A l’heure du déploiement du Ser­vice Pub­lic Hos­pi­tal­ier et des Groupe­ments Hos­pi­tal­iers de Ter­ri­toire, le main­tien et le développe­ment de nos ser­vices d’urgence sont vitaux. Ils le sont avant tout pour les patients.

Le dernier recueil de don­nées 2014 des Obser­va­toires Régionaux des Urgences pub­lie les pre­miers indi­ca­teurs com­muns. Sur les 645 étab­lisse­ments de san­té qui gèrent les 736 ser­vices d’urgence, 120 sont de statut privé. Ain­si, notre secteur réalise plus de 22% des pris­es en charge en urgence dans les régions, avec plus de 2,2 mil­lions de pas­sages dans l’année.

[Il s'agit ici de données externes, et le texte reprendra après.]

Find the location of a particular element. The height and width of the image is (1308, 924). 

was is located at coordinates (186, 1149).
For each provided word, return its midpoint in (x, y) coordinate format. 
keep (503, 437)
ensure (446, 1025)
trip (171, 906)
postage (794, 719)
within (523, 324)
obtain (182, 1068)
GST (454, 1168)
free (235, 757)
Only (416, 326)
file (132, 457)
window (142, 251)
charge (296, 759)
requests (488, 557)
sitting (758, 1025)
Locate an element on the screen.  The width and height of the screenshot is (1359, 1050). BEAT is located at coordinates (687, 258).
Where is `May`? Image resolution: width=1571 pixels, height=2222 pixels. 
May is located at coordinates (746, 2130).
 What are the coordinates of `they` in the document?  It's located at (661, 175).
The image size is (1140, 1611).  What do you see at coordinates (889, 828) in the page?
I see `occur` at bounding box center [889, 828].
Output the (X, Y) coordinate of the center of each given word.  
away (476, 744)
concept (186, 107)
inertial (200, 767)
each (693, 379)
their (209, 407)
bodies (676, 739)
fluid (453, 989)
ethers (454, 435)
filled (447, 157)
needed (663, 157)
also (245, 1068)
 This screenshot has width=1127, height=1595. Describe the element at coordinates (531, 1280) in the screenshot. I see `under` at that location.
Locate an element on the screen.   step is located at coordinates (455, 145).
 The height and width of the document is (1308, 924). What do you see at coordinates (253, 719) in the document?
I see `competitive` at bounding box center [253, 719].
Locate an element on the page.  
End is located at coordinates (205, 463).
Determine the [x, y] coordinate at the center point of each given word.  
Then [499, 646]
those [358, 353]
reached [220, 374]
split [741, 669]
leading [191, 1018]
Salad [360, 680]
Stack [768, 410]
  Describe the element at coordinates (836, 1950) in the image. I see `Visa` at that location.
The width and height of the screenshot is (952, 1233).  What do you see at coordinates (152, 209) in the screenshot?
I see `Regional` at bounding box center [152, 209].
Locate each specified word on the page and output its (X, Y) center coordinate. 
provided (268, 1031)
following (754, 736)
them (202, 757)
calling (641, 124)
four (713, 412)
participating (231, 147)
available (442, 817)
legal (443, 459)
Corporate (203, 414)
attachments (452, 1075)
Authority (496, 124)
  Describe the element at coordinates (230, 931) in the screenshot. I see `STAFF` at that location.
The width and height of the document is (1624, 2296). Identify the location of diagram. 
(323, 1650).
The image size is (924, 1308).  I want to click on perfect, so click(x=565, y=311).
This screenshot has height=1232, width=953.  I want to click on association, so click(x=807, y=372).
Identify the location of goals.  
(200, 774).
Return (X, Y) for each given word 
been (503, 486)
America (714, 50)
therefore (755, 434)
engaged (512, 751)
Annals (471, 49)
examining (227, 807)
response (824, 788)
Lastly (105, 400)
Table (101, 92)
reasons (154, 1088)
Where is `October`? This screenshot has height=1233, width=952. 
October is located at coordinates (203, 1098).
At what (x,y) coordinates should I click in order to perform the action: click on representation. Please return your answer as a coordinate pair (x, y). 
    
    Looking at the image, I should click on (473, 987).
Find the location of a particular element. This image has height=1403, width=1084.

Le recueil analyse le temps d’attente aux urgences. Il est intéres­sant de not­er que si 71% des patients atten­dent en moyenne moins de 4 heures pour être pris en charge, ils sont 77% dans les ser­vices d’urgence privés (61% dans les CHU). Une don­née qui souligne la per­for­mance d’organisation de nos struc­tures.
Con­cer­nant l’âge des patients accueil­lis aux urgences, les plus de 75 ans représen­tent 12% des patients, dans nos étab­lisse­ments comme dans les CHU. Voilà un chiffre qui fait vol­er en éclat les préjugés sur la pré­ten­due sélec­tion de nos patients. La prise en charge en pédi­a­trie con­tin­ue en revanche à se faire pri­or­i­taire­ment dans les étab­lisse­ments publics : les enfants de moins de 15 ans représen­tent en moyenne 22% des pas­sages et 14% dans les clin­iques.
Enfin, le motif de venue aux urgences est médi­co-chirur­gi­cal dans un cas sur deux, dans nos étab­lisse­ments comme en moyenne en France. La spé­ci­ficité des étab­lisse­ments privés se situe au niveau des diag­nos­tics trau­ma­tologiques qui con­cer­nent 42% des pas­sages, con­tre 35% en moyenne.

Non, les ser­vices d’urgence privés ne trait­ent pas unique­ment la bobolo­gie. Et oui, il va devenir dif­fi­cile pour les ARS d’ignorer ou de tor­dre les chiffres.